Oracle (NYSE:) is at a pivotal juncture as it navigates the evolving AI landscape. The company’s strategic positioning within the AI infrastructure market will significantly influence its future growth.
With year-to-date performance that outpaces many of its peers, Oracle’s stock is up 23%, driven by its strong positioning in AI hardware and the perceived scarcity of such resources, driving companies to Oracle Cloud Infrastructure (OCI) has led. , Morgan Stanley analysts said in a Monday note.
However, while the potential for AI appears promising, analysts remain cautiously optimistic and maintain an equal-weight rating with a $125 price target.
Oracle management has driven more than 50% year-over-year (YoY) growth in cloud infrastructure revenue in FY25, driven by robust Remaining Performance Obligation (RPO) build-up in recent quarters.
This suggests that as infrastructure capacity becomes available, Oracle is ready to turn these liabilities into significant revenue. However, the lack of transparency around RPO duration poses challenges when using this metric alone to accurately forecast revenue in the short to medium term.
“We estimate approximately $0.9 billion in AI infrastructure revenues in FY24, which could approach $10 billion+ in FY27, driven by additional GPU generations and the recent OpenAI deal,” the analysts said.
This growth is expected to be fueled by the deployment of additional GPU generations and the recent OpenAI partnership.
However, the analyst model includes conservative assumptions, including significant usage discounts and price concessions, given Oracle’s premium pricing compared to competitors and the uncertainties surrounding usage dynamics in newer GPU generations.
In addition to AI infrastructure, Oracle’s traditional infrastructure revenues are also expected to grow, albeit at a more moderate pace. Analysts estimate that traditional infrastructure revenues could grow from about $5.5 billion in FY24 to about $10 billion in FY27.
This growth is expected to be driven by a mix of large customers such as TikTok and Uber (NYSE:), along with the broader installed base. However, the forward estimates do not reflect significant growth in large logos, as potential usage growth could be offset by slowing TikTok usage and regulatory concerns.
A large portion of Oracle’s future AI infrastructure revenue could come from its partnership with OpenAI. Early reports indicate that Oracle is building a ~100K GB200 cluster, which will be used by OpenAI for inference workloads.
Given the uncertain timing and nature of this workload, analysts forecast a revenue contribution of ~$0.2 billion in FY25, growing to almost ~$3 billion in FY27. However, there is a chance of upside surprises depending on how these factors play out.
Oracle’s capital expenditure (capex) estimates remain a key focus for analysts. The GPU investment implied by the revenue growth indicates a related investment of approximately $45 billion between FY25-27, compared to the analyst model which reflects approximately $91 billion in capital expenditure over the same period.
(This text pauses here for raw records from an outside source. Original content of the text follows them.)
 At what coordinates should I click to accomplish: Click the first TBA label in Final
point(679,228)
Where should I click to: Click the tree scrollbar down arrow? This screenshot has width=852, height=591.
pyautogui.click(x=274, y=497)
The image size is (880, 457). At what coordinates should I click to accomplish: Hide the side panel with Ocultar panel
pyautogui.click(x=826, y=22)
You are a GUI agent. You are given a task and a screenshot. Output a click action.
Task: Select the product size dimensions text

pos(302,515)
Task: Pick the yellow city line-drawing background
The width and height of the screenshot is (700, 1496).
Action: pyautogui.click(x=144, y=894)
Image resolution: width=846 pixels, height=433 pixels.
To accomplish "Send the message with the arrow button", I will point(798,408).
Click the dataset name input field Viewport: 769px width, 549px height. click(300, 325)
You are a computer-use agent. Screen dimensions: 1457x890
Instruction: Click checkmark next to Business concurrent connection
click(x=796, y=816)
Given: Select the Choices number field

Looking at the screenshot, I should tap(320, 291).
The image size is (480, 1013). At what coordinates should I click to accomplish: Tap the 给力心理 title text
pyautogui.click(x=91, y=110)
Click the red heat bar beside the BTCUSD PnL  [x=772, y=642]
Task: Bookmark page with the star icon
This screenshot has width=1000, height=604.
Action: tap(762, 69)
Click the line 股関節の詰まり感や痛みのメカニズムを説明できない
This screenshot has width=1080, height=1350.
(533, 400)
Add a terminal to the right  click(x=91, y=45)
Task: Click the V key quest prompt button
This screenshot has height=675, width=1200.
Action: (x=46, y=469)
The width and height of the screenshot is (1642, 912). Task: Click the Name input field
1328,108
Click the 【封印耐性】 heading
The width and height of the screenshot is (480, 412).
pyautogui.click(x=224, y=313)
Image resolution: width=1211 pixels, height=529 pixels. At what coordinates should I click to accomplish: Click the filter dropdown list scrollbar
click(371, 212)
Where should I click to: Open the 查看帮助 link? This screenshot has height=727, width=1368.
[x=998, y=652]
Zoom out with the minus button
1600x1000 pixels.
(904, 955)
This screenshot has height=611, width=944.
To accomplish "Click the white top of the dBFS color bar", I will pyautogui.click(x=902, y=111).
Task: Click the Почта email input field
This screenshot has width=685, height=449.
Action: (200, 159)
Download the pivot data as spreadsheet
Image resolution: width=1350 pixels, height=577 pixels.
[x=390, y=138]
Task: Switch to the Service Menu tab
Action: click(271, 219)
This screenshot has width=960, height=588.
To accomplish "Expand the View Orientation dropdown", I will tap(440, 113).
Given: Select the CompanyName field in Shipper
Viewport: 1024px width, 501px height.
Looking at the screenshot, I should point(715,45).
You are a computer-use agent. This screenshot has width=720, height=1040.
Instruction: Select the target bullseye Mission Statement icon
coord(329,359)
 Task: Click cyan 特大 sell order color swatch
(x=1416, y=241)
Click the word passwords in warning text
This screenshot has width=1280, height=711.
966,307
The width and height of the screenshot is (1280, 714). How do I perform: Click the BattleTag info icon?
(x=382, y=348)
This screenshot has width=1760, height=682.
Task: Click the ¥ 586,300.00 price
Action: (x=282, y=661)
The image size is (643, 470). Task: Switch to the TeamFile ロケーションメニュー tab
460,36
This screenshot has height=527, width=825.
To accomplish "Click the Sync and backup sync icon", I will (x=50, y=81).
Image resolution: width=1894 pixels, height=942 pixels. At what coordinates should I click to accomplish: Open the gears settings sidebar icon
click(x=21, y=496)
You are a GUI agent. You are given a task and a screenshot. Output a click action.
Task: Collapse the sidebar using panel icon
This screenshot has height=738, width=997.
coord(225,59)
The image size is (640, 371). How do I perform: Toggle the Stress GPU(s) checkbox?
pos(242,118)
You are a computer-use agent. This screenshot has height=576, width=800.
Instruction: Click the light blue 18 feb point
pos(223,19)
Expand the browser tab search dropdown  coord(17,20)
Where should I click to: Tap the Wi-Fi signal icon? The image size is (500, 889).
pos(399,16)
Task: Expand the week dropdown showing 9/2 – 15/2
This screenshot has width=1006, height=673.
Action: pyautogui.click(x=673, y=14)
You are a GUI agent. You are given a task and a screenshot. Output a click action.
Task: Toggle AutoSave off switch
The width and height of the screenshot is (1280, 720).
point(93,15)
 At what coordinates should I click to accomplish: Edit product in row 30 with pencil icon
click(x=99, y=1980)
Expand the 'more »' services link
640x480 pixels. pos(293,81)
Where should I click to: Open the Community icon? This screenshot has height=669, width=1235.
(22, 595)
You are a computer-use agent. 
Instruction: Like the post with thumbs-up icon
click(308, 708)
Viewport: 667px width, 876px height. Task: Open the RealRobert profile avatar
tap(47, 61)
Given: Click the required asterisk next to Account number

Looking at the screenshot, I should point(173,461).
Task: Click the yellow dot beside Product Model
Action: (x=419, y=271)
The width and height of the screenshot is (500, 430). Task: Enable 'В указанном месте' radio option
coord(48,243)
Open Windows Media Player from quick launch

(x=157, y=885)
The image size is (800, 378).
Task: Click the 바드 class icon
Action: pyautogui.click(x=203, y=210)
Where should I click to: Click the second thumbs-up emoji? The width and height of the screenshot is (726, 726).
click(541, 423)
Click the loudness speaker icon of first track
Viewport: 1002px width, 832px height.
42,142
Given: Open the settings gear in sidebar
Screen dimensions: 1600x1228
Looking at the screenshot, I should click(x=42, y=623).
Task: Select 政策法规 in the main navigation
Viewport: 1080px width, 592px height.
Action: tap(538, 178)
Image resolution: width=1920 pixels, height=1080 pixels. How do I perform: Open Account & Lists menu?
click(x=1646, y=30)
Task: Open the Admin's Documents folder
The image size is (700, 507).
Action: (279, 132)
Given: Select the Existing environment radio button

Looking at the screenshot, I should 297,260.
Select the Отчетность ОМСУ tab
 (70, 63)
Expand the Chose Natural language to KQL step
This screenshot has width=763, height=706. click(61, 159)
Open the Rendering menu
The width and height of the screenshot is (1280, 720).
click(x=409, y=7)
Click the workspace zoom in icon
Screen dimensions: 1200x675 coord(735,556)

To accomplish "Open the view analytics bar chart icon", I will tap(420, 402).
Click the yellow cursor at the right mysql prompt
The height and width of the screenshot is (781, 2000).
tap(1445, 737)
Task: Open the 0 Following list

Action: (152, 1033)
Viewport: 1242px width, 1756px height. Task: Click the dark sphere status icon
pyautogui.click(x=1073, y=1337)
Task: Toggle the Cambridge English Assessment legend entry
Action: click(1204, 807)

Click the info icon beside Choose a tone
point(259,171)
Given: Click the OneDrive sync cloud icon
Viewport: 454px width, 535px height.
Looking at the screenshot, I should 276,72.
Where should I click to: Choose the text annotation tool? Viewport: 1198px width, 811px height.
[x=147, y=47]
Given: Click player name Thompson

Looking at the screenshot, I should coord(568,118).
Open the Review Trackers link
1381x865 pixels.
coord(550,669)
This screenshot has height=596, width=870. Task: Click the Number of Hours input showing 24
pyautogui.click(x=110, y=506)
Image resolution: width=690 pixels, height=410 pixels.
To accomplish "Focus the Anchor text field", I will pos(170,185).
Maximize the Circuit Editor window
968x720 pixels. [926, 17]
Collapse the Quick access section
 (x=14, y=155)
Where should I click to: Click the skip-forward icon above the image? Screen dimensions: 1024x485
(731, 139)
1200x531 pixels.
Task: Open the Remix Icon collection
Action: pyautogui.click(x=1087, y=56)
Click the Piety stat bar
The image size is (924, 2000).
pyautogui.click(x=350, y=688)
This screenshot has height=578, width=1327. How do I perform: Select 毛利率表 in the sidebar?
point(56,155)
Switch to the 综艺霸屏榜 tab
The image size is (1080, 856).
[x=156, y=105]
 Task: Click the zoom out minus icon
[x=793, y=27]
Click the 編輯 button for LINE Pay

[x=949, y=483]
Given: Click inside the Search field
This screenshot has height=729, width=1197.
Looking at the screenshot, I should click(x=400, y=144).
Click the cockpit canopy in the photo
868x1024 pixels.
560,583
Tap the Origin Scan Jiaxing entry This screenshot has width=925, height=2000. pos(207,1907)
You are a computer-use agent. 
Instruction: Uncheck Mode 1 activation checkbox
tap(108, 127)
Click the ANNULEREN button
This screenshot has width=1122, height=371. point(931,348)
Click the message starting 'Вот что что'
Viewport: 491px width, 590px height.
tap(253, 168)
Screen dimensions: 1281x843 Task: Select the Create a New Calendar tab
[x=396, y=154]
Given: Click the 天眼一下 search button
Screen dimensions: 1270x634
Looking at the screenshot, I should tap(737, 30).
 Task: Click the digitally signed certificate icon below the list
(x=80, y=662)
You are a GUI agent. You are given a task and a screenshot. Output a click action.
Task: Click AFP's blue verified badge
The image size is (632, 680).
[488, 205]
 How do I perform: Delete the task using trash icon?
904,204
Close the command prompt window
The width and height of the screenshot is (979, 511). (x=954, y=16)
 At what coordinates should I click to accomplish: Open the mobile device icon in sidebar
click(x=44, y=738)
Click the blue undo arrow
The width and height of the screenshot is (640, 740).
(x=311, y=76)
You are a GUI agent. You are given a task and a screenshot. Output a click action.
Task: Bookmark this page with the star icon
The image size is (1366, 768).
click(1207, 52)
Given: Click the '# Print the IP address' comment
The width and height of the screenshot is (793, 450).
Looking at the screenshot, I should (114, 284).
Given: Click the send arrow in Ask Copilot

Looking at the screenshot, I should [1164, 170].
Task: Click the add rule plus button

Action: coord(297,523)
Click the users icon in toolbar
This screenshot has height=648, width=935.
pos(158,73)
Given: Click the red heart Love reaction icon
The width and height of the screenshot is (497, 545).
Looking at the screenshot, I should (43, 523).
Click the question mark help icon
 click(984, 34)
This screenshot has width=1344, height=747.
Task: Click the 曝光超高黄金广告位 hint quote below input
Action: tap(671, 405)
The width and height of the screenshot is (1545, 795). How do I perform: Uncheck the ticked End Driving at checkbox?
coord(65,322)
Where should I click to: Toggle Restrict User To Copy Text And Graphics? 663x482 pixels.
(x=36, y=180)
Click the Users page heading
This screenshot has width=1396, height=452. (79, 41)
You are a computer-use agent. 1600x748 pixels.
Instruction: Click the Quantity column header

However, execution risks remain, particularly around the timing and availability of capacity, the sustainability of pricing, and the sustainability of Oracle’s cloud infrastructure revenues, which are highly concentrated among a few large customers.
Risk-Reward Analysis: Tepid growth limits upside
Analysts’ risk-reward analysis presents three scenarios for Oracle:
Bull Case ($180.00 target price): Increased OCI adoption accelerates cloud revenues, while database cycle increases licensing revenues, driving CY25 earnings per share to $7.11. Investors are offering Oracle a ~25x multiple, reflecting ~15% earnings growth in CY25.
Base case ($125.00 target price): Cloud services continue to see strong adoption, offsetting weak licensing revenues, pushing organic revenue growth towards 10% in FY25. Operating margins are rising modestly, with investors able to offer a ~19x multiple on CY25 EPS based on ~11% EPS growth.
Bear Case ($95.00 target price): The adoption of cloud solutions is failing to offset declining license revenues, leading to margin compression and slowing earnings per share growth. Expected EPS is ~16x in CY25, with investors skeptical of the longer-term benefits of Oracle’s cloud transition.